The obvious target of Alex’s rage takes in the current fascination with the world of celebrity:
Most of our fellow Gutshot Rebos patrons, girlies and boys alike, are loafing around reading, not proper stuff, but looking at pictures, tabloid barathrums that they are, like theyz still in the ickle wickle nursery school. Theyz hypnotised by pictures of girls and boys who have made itand who are saying with their new capped smiles, ‘Look at me, aren’t I clever, don’t you want what I’ve got?
The “proper stuff” is what marks Alex out from the rest. Where A Clockwork Orange’s Alex would lose himself in classical music, A Clockwork Apple’s Alex keeps under the bedroom floorboards her “stash of mind power” - books. In literature she plays with Nietzschean aphorisms, or references the likes of Raymond Carver, Richard Yates, and Jack London. But it all seems little more than name-dropping as, while Alex may revere them, they don’t seem to have enhanced her character in any way. Indeed, it seems strange that someone smart enough to enjoy literature should speak in such a way. Where Burgess plundered the Russian language for his nadsat, Alex’s voice is a tiring concoction of urban slang, obscure words, and something approaching nursery rhyme patois, all punctuated with, or variations thereof, braying laughter: hee hee haw haw. If this is how the smart ones talk, then Webb’s dystopia is certainly a grim future.
After breaking into Mrs Gaskell’s Academy for Girls, Alex finds herself in prison and with an option to enter a twelve step rehabilitation programme. This brings up the question of Alex’s anger, of how to accept it and address it. She’s angry at the state, she’s angry at her drunken mother, she’s angry at everything, and has chosen to show it:
Coz, you see, inwards meanz you are creating more problems for yourself, on behalf of THEM, whereas OUTWARDS meanz you’re creating problems for THEM, where it belongs. Where it longs to be. Depression or expression? Which is it to be, my dear sistaz? Which?
It’s hard to care about Alex as her opinions on literature come off quite flat, and her presence lacks a third dimension. As a narrator, however, she does express a certain flair for the English language, playing with words and dropping in cultural references, although sometimes dwelling too long that they become stretched. Sadly, where part of the joy of A Clockwork Orange was coming across a nadsat word and understanding it from its context, in A Clockwork Apple referring to the enclosed glossary is necessary.

Were Alex’s vocabulary relaxed from the tirades of swearing that spew from her filthy mouth, A Clockwork Apple could perhaps have cut itself some slack as a teen novel. It’s the book of an author who has graduated from the nineties and, finding the 21st Century a disappointment, wants to shout about it. At its heart there’s an obvious love for Burgess’ novel, A Clockwork Apple, shadowing it all the way, with punchy inversions and sly references. But while oranges are not the only fruit, there really is no comparison.

**Records supplied**
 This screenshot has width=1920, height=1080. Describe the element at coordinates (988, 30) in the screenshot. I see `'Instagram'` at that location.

==

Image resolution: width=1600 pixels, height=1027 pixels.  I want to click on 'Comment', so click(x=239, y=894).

**To do**
A. Repeat word for word the passage of the review that begins at the words "The obvious target" and stops after "what I’ve got?".
B. According to the review, what institution does Alex break into before ending up in prison?
The rows have no connection to the review.

**Results of the exercise**
A.
The obvious target of Alex’s rage takes in the current fascination with the world of celebrity:
Most of our fellow Gutshot Rebos patrons, girlies and boys alike, are loafing around reading, not proper stuff, but looking at pictures, tabloid barathrums that they are, like theyz still in the ickle wickle nursery school. Theyz hypnotised by pictures of girls and boys who have made itand who are saying with their new capped smiles, ‘Look at me, aren’t I clever, don’t you want what I’ve got?

B. Mrs Gaskell's Academy for Girls.